▶ _SELECTED EXCERPT_
============================================================

When it comes to social policies like abortion and marriage, Christians are known for speaking strongly. These are certainly important topics, but they’re not the only issue in which Christians can claim a moral argument. What about economic policy, like income inequality and health care? Christians are broadening their political palate because God cares about these things too, and it’s a high cost on human life when we get them wrong.

Economic issues are moral to their core because economics deals with human life and well-being. More people died from bad economic policy under totalitarian regimes in the 20th century than from homicide and genocide combined. Though thankfully we don’t experience extreme economic oppression in the United States, this horrific truth acts as a reminder of how economic policy can impact human life.

Regulation, the federal deficit, and the tax code may seem like trivial, technical policies unrelated to theology, but these issues can build or destroy human well-being, especially for the most disadvantaged.

When watching the debate, listen for the moral components of each issue and ask yourself, “How does this affect human life?”

============================================================

▶ _GIVEN PROBLEM_
Continue the passage on Christians and economic policy, starting right after its final sentence.

▶ _DATA SECTION_
============================================================

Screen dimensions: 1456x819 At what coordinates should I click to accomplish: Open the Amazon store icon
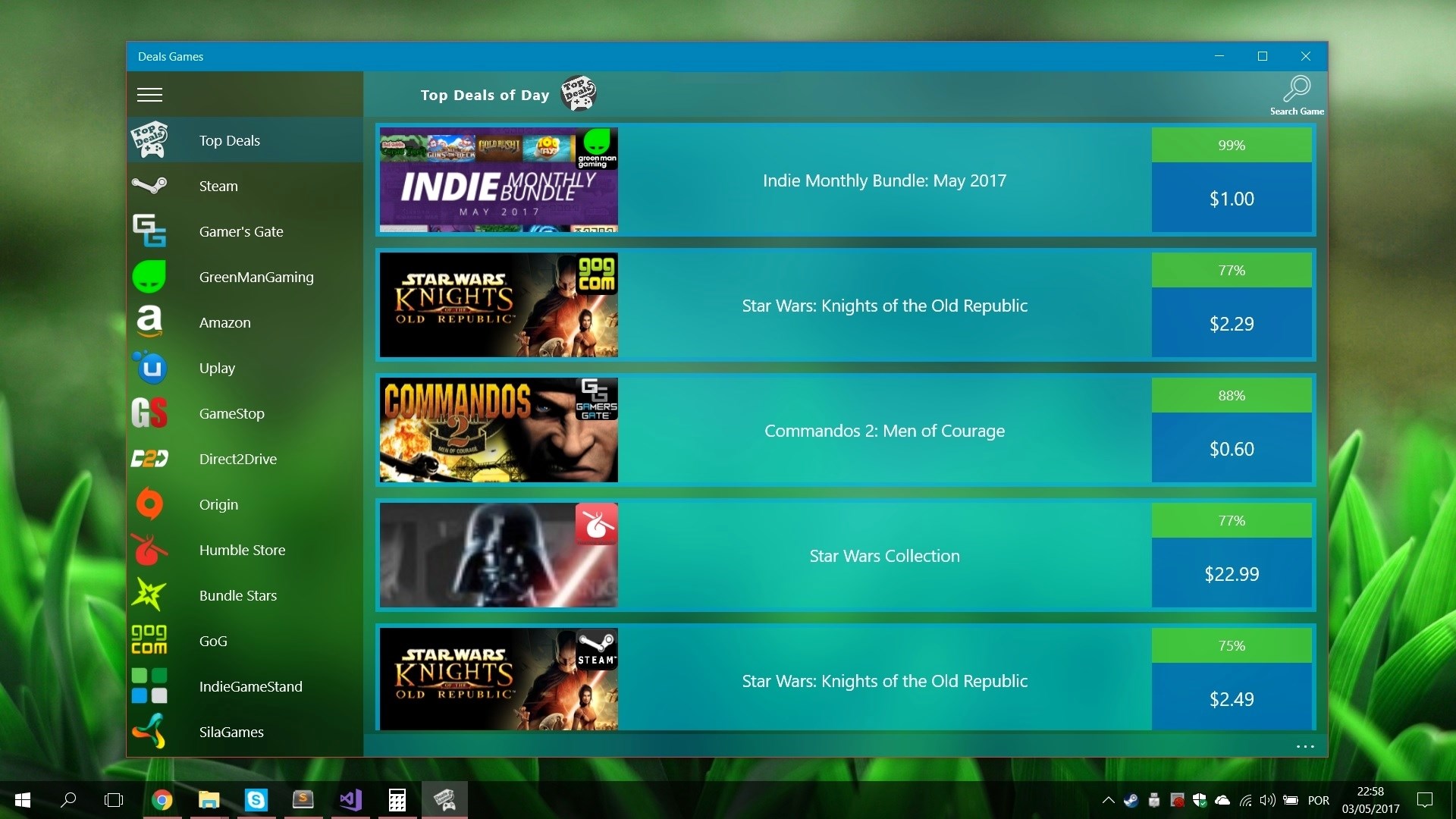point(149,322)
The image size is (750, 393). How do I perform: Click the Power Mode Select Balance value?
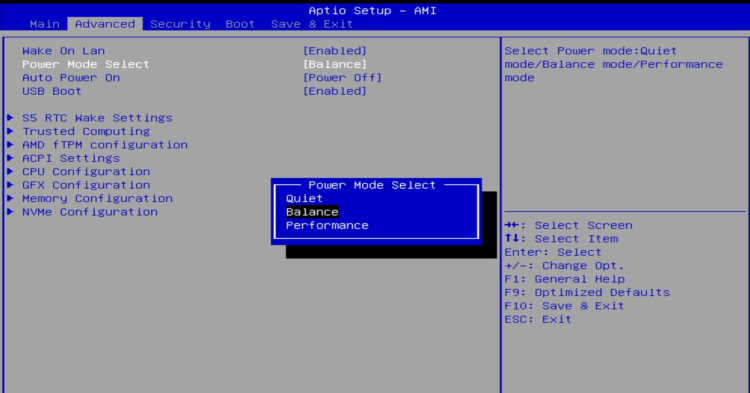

============================================================

▶ _RESULT_
2. Forget the noise – focus on the principles

Underneath the personal jabs and bold self-promotions, political debates normally exhibit basic moral principles—principles that may or may not be compatible with how God created mankind. When you watch the debate, think about the issues as they apply to the principles of freedom, fulfillment, and flourishing.

God created humankind to be free

God created us not only for inner spiritual freedom (Galatians 5:1), but also for external social freedoms. Christ came not only to heal our souls, but to heal our bodies. He cares about the blind man’s sight and the crippled man’s legs, affirming our physical nature in a way that symbolizes our spiritual nature.

Just the same, inner freedom should drive external freedom. God cares about our liberty so much that he gave us the freedom to choose right and to choose wrong. He gave us the freedom to choose whom to marry, what career path to follow, what to cook for dinner, and with whom to share it. Our human dignity is affirmed when we experience these external freedoms.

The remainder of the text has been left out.